Items listed in a dataset
|---|

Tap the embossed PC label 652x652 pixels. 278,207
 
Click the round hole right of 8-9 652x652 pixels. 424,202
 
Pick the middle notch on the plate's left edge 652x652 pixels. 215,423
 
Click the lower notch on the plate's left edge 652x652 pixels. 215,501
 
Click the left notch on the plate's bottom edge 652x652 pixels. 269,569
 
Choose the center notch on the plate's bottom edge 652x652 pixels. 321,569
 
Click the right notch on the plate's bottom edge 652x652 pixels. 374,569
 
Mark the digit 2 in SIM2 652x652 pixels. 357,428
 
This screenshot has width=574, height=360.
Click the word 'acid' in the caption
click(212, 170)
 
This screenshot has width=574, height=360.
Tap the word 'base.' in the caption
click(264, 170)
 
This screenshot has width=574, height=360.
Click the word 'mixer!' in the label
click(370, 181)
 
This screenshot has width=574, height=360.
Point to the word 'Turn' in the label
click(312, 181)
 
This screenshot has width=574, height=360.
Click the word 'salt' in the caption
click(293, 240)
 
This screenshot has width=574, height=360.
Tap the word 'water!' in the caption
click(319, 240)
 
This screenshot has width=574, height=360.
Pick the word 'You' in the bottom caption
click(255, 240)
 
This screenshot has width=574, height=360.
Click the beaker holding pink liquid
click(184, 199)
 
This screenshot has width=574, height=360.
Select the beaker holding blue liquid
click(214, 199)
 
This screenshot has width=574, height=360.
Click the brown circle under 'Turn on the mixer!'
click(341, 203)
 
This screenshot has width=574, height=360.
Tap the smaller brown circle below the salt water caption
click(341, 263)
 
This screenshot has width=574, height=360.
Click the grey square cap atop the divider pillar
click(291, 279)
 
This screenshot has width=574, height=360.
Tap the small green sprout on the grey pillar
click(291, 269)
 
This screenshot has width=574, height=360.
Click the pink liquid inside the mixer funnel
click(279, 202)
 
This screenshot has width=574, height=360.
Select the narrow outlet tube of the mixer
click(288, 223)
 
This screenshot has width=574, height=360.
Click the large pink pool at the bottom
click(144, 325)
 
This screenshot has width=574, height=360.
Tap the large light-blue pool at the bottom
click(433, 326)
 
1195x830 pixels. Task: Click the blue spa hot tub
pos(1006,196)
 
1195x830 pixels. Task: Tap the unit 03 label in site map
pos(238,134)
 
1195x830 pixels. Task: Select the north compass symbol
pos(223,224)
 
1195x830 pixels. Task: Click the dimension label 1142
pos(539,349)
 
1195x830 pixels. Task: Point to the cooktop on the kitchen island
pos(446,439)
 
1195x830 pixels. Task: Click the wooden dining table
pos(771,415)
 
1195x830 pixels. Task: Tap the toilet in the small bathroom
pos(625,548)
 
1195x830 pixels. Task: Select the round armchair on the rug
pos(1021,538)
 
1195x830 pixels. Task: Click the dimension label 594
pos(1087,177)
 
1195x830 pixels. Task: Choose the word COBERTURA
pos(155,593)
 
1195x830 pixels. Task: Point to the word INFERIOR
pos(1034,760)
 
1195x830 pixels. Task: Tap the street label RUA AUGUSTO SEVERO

|---|

_DIRECTIONS FOR THIS TASK_
Can you rewrite the records from the beginning through the line containing "Click the left", with that line included, keeping each request and decreasing every coordinate in the answers by 135?

_CORRECT ANSWER_
Tap the embossed PC label 652x652 pixels. 143,72
 
Click the round hole right of 8-9 652x652 pixels. 289,67
 
Pick the middle notch on the plate's left edge 652x652 pixels. 80,288
 
Click the lower notch on the plate's left edge 652x652 pixels. 80,366
 
Click the left notch on the plate's bottom edge 652x652 pixels. 134,434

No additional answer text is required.